FASB ASU 2016-09 Share-Based Payments.

        In March 2016, the FASB issued ASU 2016-09 "Share-Based Payments." The guidance in this ASU simplifies several aspects of the accounting for share-based payment award transactions, including the income tax consequences, the classification of awards as either equity or liabilities, and the classification on the statement of cash flows. Additionally, the guidance simplifies two areas specific to entities other than public business entities allowing them apply a practical expedient to estimate the expected term for all awards with performance or service conditions that have certain characteristics and also allowing them to make a one-time election to switch from measuring all liability-classified awards at fair value to measuring them at intrinsic value. The amendments are effective for annual periods beginning after December 15, 2017 and interim periods within annual periods beginning after December 15, 2018. Management does not believe the changes will have a material effect on the Company's financial position and results of operations.

F-62


Table of Contents


Merchants Bancorp

Notes to Consolidated Financial Statements (Continued)

Six Months Ended June 30, 2017 and 2016 (unaudited) and
Years Ended December 31, 2016 and 2015

Note 25: Recent Accounting Pronouncements (Continued)

FASB ASU 2016-13, Financial Instruments—Credit Losses

        In June 2016, the FASB issued ASU 2016-13, "Financial Instruments—Credit Losses". The amendments in this ASU replace the incurred loss model with a methodology that reflects expected credit losses over the life of the loan and requires consideration of a broader range of reasonable and supportable information to calculate credit loss estimates. ASU 2016-13 replaces the incurred loss impairment methodology with a new methodology that reflects expected credit losses over the lives of the loans and requires consideration of a broader range of information to inform credit loss estimates. The ASU requires an organization to estimate all expected credit losses for financial assets measured at amortized cost, including loans and held-to-maturity debt securities, based on historical experience, current conditions, and reasonable and supportable forecasts. Additional disclosures are required. ASU 2016-13 is effective, as to the Company, for fiscal years beginning after December 15, 2020, and interim periods within those fiscal years beginning after December 15, 2021. Management expects that the implementation of this ASU may increase the balance of the allowance for loan losses and is continuing to evaluate the potential impact on the Company's financial position and results of operations.

▶ **Supplied information**
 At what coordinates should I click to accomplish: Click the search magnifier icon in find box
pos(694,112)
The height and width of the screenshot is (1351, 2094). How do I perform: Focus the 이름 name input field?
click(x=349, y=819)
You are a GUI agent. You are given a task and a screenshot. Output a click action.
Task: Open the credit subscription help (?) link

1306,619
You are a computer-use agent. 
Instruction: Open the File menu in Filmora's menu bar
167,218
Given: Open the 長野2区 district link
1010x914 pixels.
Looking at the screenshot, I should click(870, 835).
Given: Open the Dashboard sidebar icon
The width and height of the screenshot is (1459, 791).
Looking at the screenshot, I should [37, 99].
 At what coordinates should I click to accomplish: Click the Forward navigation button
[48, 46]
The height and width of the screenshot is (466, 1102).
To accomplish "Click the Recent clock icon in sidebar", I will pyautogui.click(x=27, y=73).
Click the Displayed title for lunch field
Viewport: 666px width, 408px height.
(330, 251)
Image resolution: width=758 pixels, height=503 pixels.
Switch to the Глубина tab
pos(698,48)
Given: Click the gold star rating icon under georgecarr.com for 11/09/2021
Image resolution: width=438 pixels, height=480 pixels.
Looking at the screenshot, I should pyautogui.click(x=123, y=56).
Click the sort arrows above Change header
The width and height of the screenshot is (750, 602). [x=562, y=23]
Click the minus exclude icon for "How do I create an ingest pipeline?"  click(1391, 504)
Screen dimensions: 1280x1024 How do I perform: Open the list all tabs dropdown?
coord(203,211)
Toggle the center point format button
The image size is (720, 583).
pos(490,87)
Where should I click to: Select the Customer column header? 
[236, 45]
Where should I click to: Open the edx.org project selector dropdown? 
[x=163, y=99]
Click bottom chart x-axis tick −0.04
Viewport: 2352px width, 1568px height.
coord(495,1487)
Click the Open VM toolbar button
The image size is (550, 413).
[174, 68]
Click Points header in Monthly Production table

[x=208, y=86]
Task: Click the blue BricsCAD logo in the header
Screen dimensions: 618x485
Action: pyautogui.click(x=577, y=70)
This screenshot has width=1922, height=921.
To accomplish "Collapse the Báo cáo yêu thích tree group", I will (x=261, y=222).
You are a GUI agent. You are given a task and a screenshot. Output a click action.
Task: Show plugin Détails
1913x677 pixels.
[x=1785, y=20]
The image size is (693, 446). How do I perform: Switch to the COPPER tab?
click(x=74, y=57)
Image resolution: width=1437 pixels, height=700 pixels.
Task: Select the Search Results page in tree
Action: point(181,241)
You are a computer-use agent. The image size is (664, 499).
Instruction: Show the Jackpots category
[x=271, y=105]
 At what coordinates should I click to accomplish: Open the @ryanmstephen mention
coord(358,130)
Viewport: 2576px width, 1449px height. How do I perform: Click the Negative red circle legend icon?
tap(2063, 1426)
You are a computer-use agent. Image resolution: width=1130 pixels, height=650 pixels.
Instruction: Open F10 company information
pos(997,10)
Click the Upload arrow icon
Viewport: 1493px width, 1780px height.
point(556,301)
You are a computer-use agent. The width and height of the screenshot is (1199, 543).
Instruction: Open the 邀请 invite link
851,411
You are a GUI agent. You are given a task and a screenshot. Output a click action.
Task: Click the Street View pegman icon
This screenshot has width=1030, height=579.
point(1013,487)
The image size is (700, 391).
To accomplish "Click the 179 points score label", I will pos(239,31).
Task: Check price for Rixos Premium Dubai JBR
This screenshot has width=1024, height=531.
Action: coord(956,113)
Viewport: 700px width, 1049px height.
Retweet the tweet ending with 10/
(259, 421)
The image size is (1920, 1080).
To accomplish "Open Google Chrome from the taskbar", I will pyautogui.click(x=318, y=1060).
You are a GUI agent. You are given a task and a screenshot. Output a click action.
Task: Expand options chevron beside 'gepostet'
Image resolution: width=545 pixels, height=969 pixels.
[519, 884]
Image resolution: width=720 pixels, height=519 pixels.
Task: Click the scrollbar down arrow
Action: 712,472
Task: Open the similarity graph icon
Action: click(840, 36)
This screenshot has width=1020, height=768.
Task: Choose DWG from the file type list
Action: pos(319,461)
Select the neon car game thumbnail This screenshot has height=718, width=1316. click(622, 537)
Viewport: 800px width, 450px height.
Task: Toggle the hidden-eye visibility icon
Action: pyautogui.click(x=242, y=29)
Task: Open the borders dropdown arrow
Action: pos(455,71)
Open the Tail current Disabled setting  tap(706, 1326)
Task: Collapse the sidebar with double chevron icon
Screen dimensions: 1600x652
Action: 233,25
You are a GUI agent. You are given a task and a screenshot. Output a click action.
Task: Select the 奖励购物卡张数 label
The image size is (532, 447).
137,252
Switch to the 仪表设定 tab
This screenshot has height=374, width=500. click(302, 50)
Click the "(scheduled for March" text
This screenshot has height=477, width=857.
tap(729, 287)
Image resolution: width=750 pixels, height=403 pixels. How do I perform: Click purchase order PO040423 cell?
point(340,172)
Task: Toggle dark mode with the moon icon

▶ **Required actions**
**a.** Restate the accounting notes excerpt from "Merchants Bancorp" up to and including "Accounting Pronouncements (Continued)", substituting "New Accounting Standards" for "Recent Accounting Pronouncements".
**b.** Answer these questions from the accounting notes excerpt:
(i) In what month and year did the FASB issue ASU 2016-09?
(ii) What number does the note on recent accounting pronouncements carry?
(iii) Under ASU 2016-13, expected credit losses must be estimated for financial assets measured on what basis?

▶ **Full solutions**
**a.**
Merchants Bancorp

Notes to Consolidated Financial Statements (Continued)

Six Months Ended June 30, 2017 and 2016 (unaudited) and
Years Ended December 31, 2016 and 2015

Note 25: New Accounting Standards (Continued)

**b.**
(i) March 2016
(ii) Note 25
(iii) Amortized cost